Juxtaposed: Reopening of Manila dolomite beach and closure of cemeteries
Others juxtaposed the dolomite beach’s opening to that of cemeteries’ closure from October 29 to November 2 or during the All Saints’ Day and All Souls’ Day holidays. This will be the second time that the memorial gardens will be closed due to the pandemic.
Cemeteries are also open spaces.
“Thousands troop to Manila Bay dolomite beach. And then, cemeteries will be closed on All Saints Day?!” a Twitter user said with an eyeroll emoji.
“Weird lang ayaw buksan ng todo ang mga establishments, ‘di pwede magpunta ng sementeryo sa undas dahil super spreader eme daw, pero ang DOLOMITE BEACH ok lang?” another online user said.
A parish priest of the St. John Paul II Parish in Quezon City also shared the same sentiment.
“Alin ba ang mas importante? Ang ating malalim na religious tradition na dumalaw sa ating mga mahal sa buhay na pumanaw na o ‘yung magpunta sa beach?” Fr. Aris Sison said in an interview.
“Kung ili-limit ang dami ng tao, ‘di ganun din sa sementeryo para lang consistent tayo kasi nakakalito,” he added, referring to the dolomite beach.
Interior Secretary Eduardo Año said that Filipinos can visit their loved ones in cemeteries except during the dates of closure.
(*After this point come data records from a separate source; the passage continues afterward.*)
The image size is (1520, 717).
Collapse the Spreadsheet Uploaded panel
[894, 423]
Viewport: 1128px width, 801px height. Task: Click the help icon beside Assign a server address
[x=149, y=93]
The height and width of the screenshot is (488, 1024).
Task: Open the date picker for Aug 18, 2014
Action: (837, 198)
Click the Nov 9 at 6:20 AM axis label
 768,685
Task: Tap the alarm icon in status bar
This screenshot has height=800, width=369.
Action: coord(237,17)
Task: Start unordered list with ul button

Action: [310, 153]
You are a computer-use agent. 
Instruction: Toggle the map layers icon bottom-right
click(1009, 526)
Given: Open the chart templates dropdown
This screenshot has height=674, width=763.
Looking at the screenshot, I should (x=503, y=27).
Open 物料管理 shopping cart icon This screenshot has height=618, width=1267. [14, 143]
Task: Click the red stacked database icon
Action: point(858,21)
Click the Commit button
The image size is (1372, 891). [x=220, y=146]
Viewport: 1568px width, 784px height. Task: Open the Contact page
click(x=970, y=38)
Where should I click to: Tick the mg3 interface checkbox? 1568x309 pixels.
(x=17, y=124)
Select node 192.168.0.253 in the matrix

He added that these venues should only allow visitors 30% of its capacity.
Open spaces in Manila
Meanwhile, to address the need for open spaces, Tourism Secretary Bernadette Romulo-Puyat said that the Intramuros Administration will soon open its open-air sites as venues for morning exercises for the vulnerable starting October 30.
These are namely the elderlies, those with disabilities, pregnant women and those with health risks.
Two hours will be allotted for exercise activities at Fort Santiago and Baluarte de San Diego every Saturday from 8 a.m. to 10 a.m.
Vulnerable individuals who are fully vaccinated can avail of the arrangement through an advance ticket reservation system.
“We see this as an opportunity for the vulnerable sector to enjoy the green spaces of Intramuros for their overall health and well-being,” Puyat said in a release.
“As we have recently welcomed visitors ages 18 to 65, we are making the place more inclusive by providing a dedicated period where our senior citizens, persons with disability, pregnant women, and persons with health risks can enjoy a time in Intramuros safely,” she added.